RUHLE: Can I ask you about tariffs? Because you just mentioned it … Donald Trump’s sort of big idea is broad-based tariffs across the board. You and many others have said that would be, not only disastrous, but it would be a direct tax on the American consumer.

HARRIS: It would be a sales tax on the American people …

***

HARRIS: And when you look at my plans, you will see what those benefits will be, $25,000 down payment assistance for first-time homebuyers … Doing the work of a $6,000 child tax credit, doing the work of a $50,000 tax deduction for first-time small businesses, start-ups, because, right now …

RUHLE: That’s a real plan. 

HARRIS: It’s a real plan, because, right now — and, again, it’s about paying attention to the detail and being serious about it …

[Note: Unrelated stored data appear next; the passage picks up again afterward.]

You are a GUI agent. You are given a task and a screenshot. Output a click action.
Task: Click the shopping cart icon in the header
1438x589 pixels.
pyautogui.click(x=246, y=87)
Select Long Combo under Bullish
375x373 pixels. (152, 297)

RUHLE: His plan is not serious when you lay it out like that …

***

RUHLE: But as somebody who supports free markets, who’s a capitalist, how do you go after price gouging without implementing price controls?…

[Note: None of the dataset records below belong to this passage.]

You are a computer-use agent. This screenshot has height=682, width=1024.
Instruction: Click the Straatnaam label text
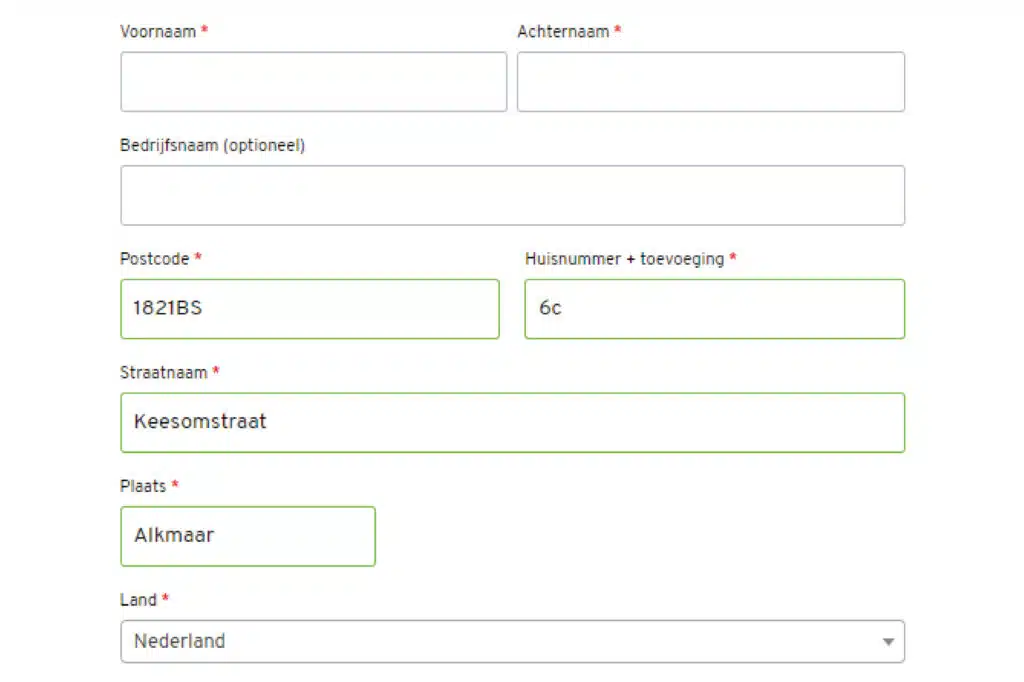click(164, 372)
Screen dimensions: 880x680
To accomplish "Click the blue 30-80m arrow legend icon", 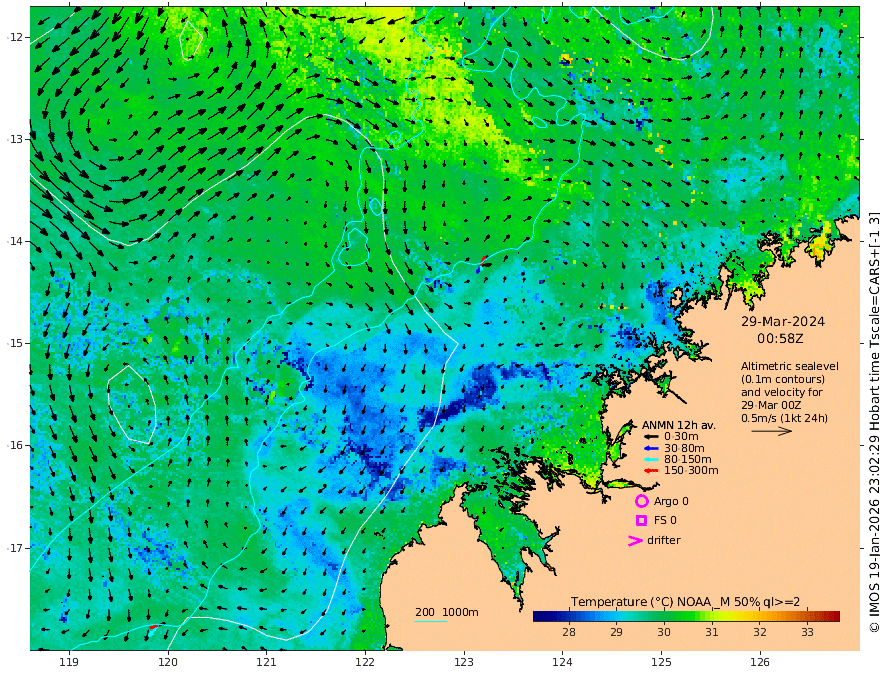I will point(651,448).
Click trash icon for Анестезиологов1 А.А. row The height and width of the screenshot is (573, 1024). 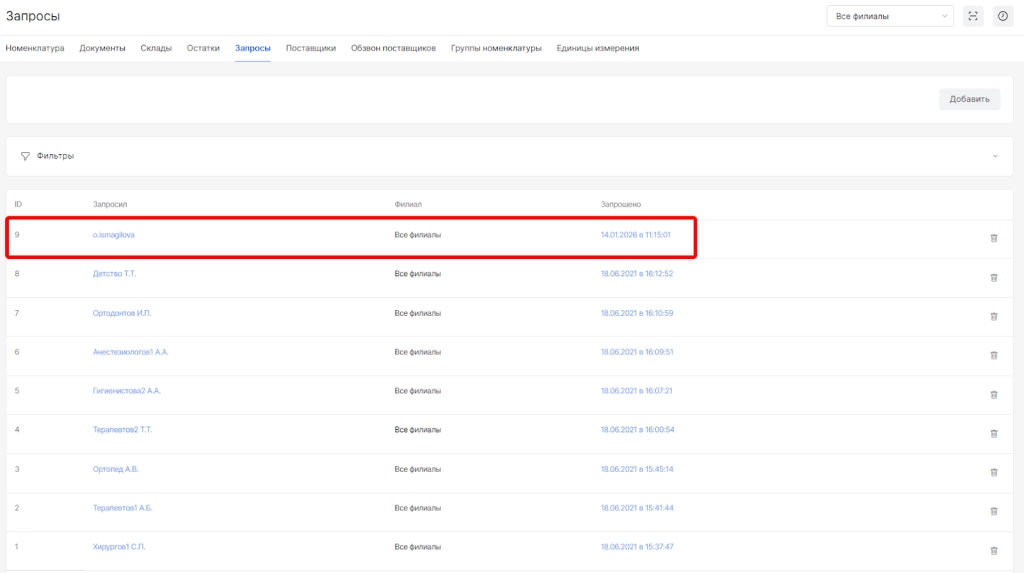993,355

HARRIS: So, just to be very frank, I am never going to apologize for going after companies and corporations that take advantage of the desperation of the American people.

***

RUHLE: On Friday, you are going to the border. Immigration is complicated. One of the issues is an economic one. And no one is eating cats and dogs in Springfield, Ohio. And I’m glad not to be talking about that.

***

RUHLE: (Y)our opponent almost every day seems to be talking about this. So I just want to ask you, yes or no … at any point in your life, have you served two all-beef patties, special sauce, lettuce, cheese, pickles, onions, on a sesame seed bun …

(LAUGHTER)

HARRIS: On a sesame seed bun?

RUHLE: … working at McDonald’s, yes or no? That’s it.

HARRIS: I have.

***

RUHLE: You have laid out policy in great detail.

HARRIS: Yes.

***

There was more – but one gets the idea. Not pressing — puffing. Buildup in place of follow-up. Fact-checks? (Like suggesting company confirmation or work records on McD’s days?) We don’t need no stinking fact-checks!

But the last interchange was the pièce de resistance:

RUHLE: (P)eople don’t think often about reproductive rights being an economic issue. But it is, a woman’s ability to plan her future, her education, her life. 

Today, and in the last few days, Donald Trump keeps talking about it and how, in overturning Roe v. Wade, he helped women, he protected women. He says, they’re miserable today. They’re poorer today. They’re more vulnerable today. He said he will be the protector of women if elected.

Can you respond to that?

Could the one-note, all-“reproductive rights,” all-the-time candidate respond? She, in fact, seemed all too primed to do just that:

HARRIS: So, Donald Trump is also the person who said women should be punished for exercising a decision that they rightly should be able to make about their own body and their future.

Which makes one wonder (wink, wink, nod, nod): Might Ms. Harris have actually been tipped off just a bit as to possible subject matter?

Nah. Who needs that when the questioner is lobbing up not softballs, but beach balls?

Moreover, let’s get real here for a moment. Little if anything on cable “news” these days resembles actual reporting. The Ruhle “interview” is no different than the succession of lovefests featuring Fox News hosts and Ms. Harris’s opposite number.

It’s all good, concludes your battle-scarred correspondent wistfully. Just don’t call it journalism. And label Wednesday night’s event as it really was: not an interview – but a campaign rally.